Уже другой вопрос - куда вышла из «Шинели» русская и украинская литература. Одна часть как первой, так и второй вышла вперед и привела через «критический реализм» к революции, а другая вышла и пошла блукать куда-то в сторону, а то и назад.
И блудит она до сих пор. Современные украинские «гогольянцы» до «Шинели» просто не дошли. Да она их и не интересует. Их не волнует ни трагедия «маленького человека», которую первым вывел на литературную сцену Гоголь и чем он велик, ни мировоззренческая трагедия самого писателя, не выдержавшего напряжения тех противоречий, которые он вывел в своих лучших произведениях. Их волнует только его слава, и они желают ею попользоваться в своих конъюнктурных интересах.
По-хорошему, их нельзя назвать даже предателями типа гоголевского Андрия. Последний все-таки предавал ради любви и смог достойно принять кару за свое преступление. Эти же, предавая беспрестанно исключительно ради собственной выгоды, всегда оказываются обвинителями, всегда они при власти, чувствуют себя в полном праве распоряжаться всем - человеческими судьбами и судьбами страны, душами людей, историей народа и его культурным наследием.
Все, за что они возьмутся, вянет на глазах, превращается в могильный прах. Сейчас они пытаются умертвить Гоголя.
И, увы, мы не можем сказать им уверенно - не выйдет! Очень даже может выйти. Ведь умертвить даже нечто очень великое намного легче, чем родить даже нечто малое, но жизненное.

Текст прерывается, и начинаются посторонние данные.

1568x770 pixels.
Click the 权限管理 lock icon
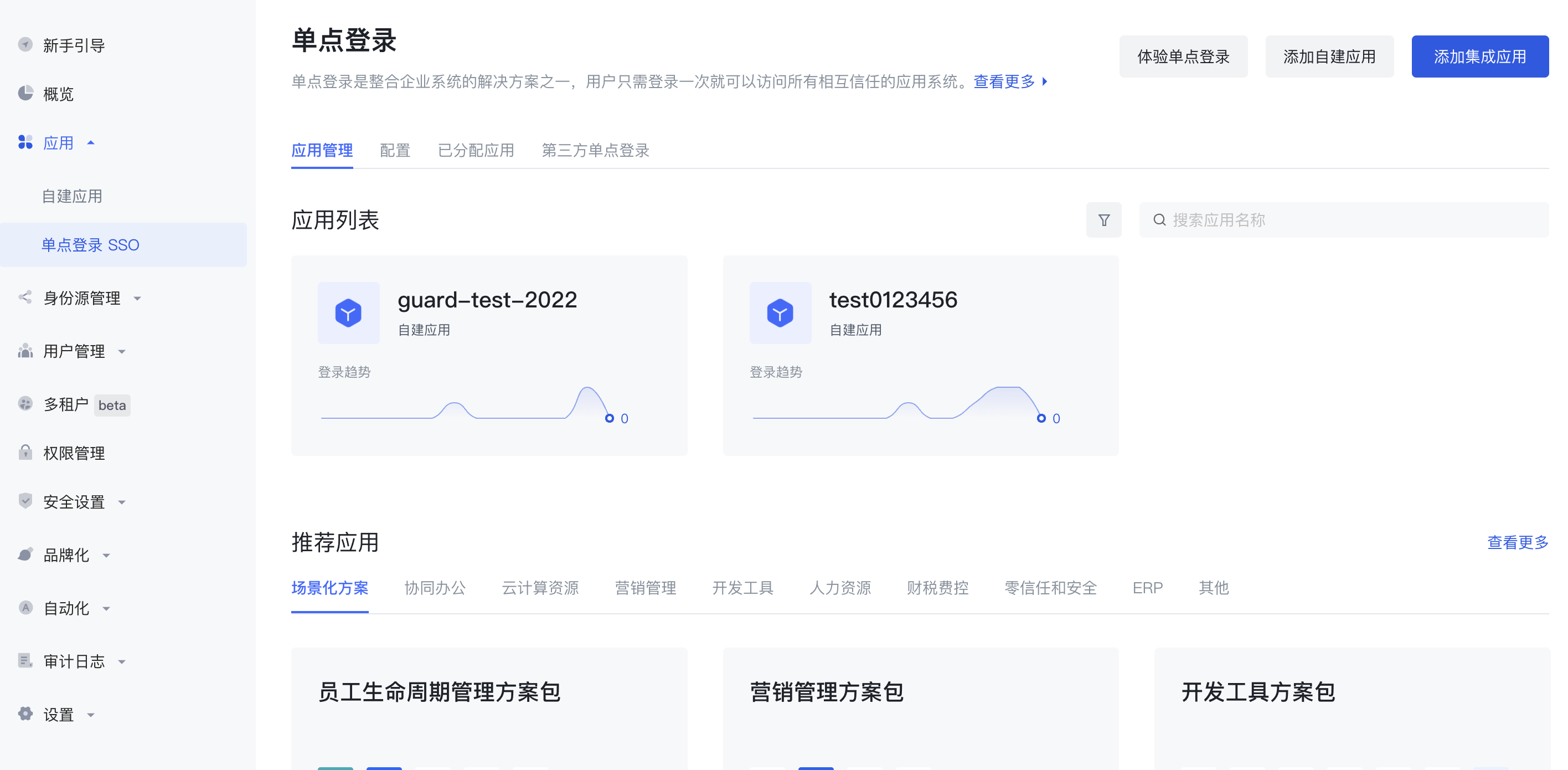(25, 453)
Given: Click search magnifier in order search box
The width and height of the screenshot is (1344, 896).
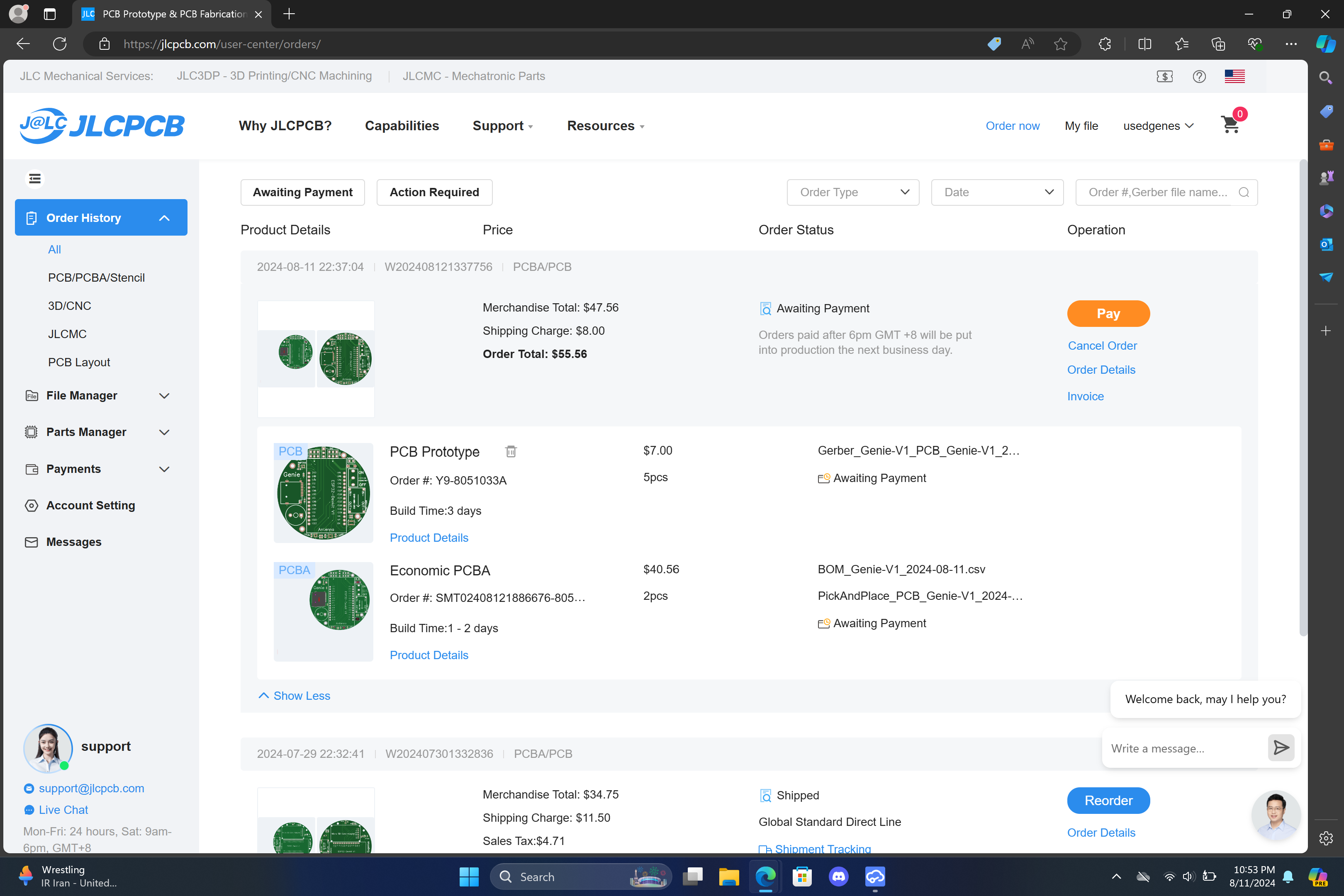Looking at the screenshot, I should pos(1244,192).
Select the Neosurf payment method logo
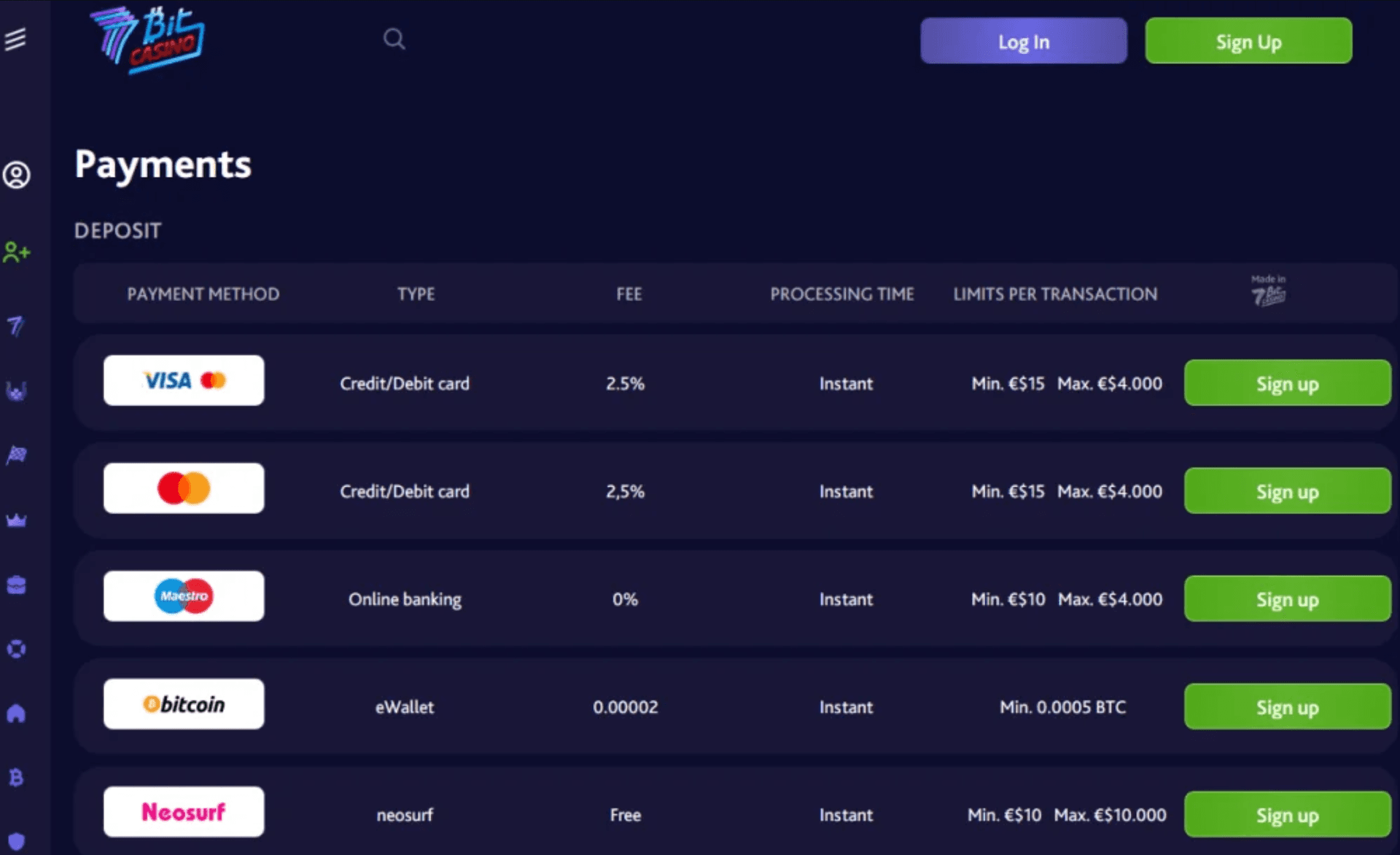The height and width of the screenshot is (855, 1400). [184, 812]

Чтобы спасти Гоголя от этих бюрократических «упырей и вурдалаков», недостаточно доказать, что он все-таки русский, а не украинский писатель. Ведь дело, в конце концов, вовсе не в этом. Русские националисты вполне достойны своих украинских «братьев меньших» и проповедуют такую же дикость, только большего масштаба.
Чтобы спасти Гоголя как для русской, так и для украинской культуры, нет иного пути, кроме как возродить и продолжить ту прогрессивную, революционную линию в литературе, которая, выйдя из его «Шинели», в свое время поднялась до самых вершин человеческого духа. Поднялась, чтобы подобно Гоголю, низвергнуться в пропасть клерикализма, мистицизма, низкопоклонства перед власть имущими. Но так же, как на смену Гоголю пришли молодые, дерзкие и бесстрашные литературные бойцы, так и сегодня, рано или поздно, появятся те, кто подхватит брошенное знамя действительной культуры и поведет свои народы на борьбу за истинное, а не призрачное счастье.